5. Russian I rank fifth. Russia is the largest country in the world by land size and is sixth in population. Russia is blessed with natural resources. It is advanced in science and technology. Russian is a second language spoken by many people in border nations. At the close of the century, Russia’s economy contracted, falling from the top ten largest economies, but it is now grow ing at more than double the pace of the European Union and is likely to continue to do so. Quite a number of Americans studied Russian during the Cold War, but they are aging now. There is, however, a caveat: Russia must reverse the trend of a rapidly declining population.
6. I place Portuguese sixth on my list. It is one of the world’s top ten languages, and it is spoken in the largest Latin American country—Brazil. Brazil is the fifth-largest nation in the world in physical size and in population, and it is doing well economically. It may be the dominant nation in South America in the future. Far fewer Americans study Portuguese than Spanish and several other European languages.
7. I put Spanish seventh. It is the third- or fourth-largest language in the world by number of speakers and is spoken in most of the countries south of the US, in addition, of course, to Spain. Countries where Spanish is spoken have growing populations. There are many Spanish speakers in the US. There is one big drawback to learning Spanish, though: It is the most popular language to study in America and the supply-demand equation is quite unfavorable.
8. The eighth best language to learn, I submit, is Korean. South Korea is one of the economic miracle countries of the past fifty years, and it will no doubt continue to grow.
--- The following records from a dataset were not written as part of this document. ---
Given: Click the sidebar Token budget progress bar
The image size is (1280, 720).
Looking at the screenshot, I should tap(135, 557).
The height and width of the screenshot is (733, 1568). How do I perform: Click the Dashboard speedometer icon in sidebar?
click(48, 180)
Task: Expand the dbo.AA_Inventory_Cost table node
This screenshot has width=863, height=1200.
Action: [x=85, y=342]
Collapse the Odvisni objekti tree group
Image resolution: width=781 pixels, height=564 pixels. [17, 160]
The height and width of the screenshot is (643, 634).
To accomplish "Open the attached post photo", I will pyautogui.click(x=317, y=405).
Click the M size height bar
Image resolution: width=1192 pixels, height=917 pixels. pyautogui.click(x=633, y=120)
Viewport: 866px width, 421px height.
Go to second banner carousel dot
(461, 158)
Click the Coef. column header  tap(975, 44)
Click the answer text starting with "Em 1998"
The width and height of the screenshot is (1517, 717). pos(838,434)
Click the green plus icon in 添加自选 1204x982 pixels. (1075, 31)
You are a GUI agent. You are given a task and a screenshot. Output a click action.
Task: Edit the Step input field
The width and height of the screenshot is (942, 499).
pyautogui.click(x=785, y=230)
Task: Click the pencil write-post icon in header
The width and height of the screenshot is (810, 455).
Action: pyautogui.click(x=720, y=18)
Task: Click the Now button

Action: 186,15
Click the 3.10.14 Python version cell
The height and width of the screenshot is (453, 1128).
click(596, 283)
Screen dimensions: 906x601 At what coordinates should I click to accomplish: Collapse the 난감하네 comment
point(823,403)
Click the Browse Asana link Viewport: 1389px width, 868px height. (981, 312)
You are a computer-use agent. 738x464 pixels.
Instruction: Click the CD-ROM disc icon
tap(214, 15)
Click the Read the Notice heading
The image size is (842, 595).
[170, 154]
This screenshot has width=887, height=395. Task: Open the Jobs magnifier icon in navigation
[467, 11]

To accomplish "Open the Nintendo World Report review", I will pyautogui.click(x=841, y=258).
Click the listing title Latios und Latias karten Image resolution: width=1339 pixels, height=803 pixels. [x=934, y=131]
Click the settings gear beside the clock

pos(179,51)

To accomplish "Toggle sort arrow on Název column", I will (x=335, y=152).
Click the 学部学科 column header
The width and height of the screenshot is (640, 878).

North and South Korea will eventually unify, and that will produce a “combined” Korea that is more important politically, economically, and in other ways. Last but not least, Korean is not a language studied by many American students or students anywhere; thus, the market favors any American who knows Korean.
9. Hindi is number nine of my favorite languages to study. After Mandarin Chinese, it is the second-largest language in the world in terms of the number of speakers. In India, the world’s second-most populated nation and a country growing fast economically, a plurality of educated Indians speak Hindi. Still, less than half of the Indian population speaks Hindi as their first language, hence English is used for national, political, and commercial communication.
10. I rank Bengali number ten of the most useful languages to learn. It is a top ten in number of speakers. Bengali is an important lan- guage in South Asia.
If I were to suggest alternatives, it would be two dialects of Chinese: Cantonese and Sichuanese, Punjabi (spoken in India), Thai, and Vietnamese. Cantonese is a business language in China and is spoken by many overseas Chinese. More than twice as many people speak Sichuan dialect as there are people in France or England. Both Thailand and Vietnam are mid-sized countries that are growing in population and are doing well economically.
Astonishing to some, I presume, I do not put French or German in my top ten. These two countries’ populations are too small and are currently declining. Neither country is growing fast economically, and many people in both nations speak English, especially Germany. Lastly, there are too many American students studying these languages, and consequently, the supply of speakers is much bigger than the demand.
It is obvious that more American students should study an Asian language. This reflects Asia’s successful economic growth, its rapid modernization, and the region’s rise in political and strategic stature. Asian languages are, of course, more difficult, but the rewards in knowing one or more of them are large.